What makes people buy into the random and chaotic in a story?

They say truth is stranger than fiction, and that ‘no one would buy’ certain real-world events if you put them in a work of fiction. I find really great writers, be it books or screenplays, are able to tell unconventional stories where wild events sometimes happen, and are able to keep the audience buying into it. For example: The Coen brothers, in their movies, might have a character randomly hit by a car, or drop dead of a heart attack out of nowhere, and you never not believe that it did indeed happen.

Why? What is it that makes the reader, or viewer, accept crazy circumstances? Why do we go “OMG, I can’t believe that happened, that’s so crazy and exciting!” vs. “Ugh, really? C’mon, what are the odds of that? Not buying it.”

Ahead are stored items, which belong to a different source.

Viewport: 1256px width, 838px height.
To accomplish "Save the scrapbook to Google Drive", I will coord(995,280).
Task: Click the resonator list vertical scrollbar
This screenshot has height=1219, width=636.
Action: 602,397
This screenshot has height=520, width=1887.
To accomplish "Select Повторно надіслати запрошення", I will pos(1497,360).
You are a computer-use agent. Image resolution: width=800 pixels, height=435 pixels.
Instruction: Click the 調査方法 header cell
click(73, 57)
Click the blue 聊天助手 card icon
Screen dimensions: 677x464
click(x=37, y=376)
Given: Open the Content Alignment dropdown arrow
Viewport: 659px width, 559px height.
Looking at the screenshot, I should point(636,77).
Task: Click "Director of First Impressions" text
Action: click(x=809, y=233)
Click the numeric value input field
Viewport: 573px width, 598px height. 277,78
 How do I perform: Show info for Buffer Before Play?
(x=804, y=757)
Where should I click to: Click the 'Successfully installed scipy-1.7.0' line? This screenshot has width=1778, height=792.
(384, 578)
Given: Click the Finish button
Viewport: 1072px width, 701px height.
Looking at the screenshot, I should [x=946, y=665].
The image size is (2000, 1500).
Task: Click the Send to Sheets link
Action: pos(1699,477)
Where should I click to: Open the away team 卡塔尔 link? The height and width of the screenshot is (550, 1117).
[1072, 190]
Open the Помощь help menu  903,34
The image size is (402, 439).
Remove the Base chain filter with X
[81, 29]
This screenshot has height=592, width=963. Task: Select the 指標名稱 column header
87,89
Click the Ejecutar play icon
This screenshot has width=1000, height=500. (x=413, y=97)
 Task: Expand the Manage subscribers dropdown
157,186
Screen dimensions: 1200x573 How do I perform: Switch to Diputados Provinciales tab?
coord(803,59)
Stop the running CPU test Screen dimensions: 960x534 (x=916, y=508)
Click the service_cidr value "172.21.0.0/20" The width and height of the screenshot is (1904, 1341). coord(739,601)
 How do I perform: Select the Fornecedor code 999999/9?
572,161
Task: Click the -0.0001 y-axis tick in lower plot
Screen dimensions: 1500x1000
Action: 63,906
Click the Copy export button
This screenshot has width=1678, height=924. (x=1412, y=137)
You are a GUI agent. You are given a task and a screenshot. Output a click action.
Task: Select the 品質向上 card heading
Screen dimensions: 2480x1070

They say truth is stranger than fiction, and that ‘no one would buy’ certain real-world events if you put them in a work of fiction. I find really great writers, be it books or screenplays, are able to tell unconventional stories where wild events sometimes happen, and are able to keep the audience buying into it. For example: The Coen brothers, in their movies, might have a character randomly hit by a car, or drop dead of a heart attack out of nowhere, and you never not believe that it did indeed happen.

Why? What is it that makes the reader, or viewer, accept crazy circumstances? Why do we go “OMG, I can’t believe that happened, that’s so crazy and exciting!” vs. “Ugh, really? C’mon, what are the odds of that? Not buying it.”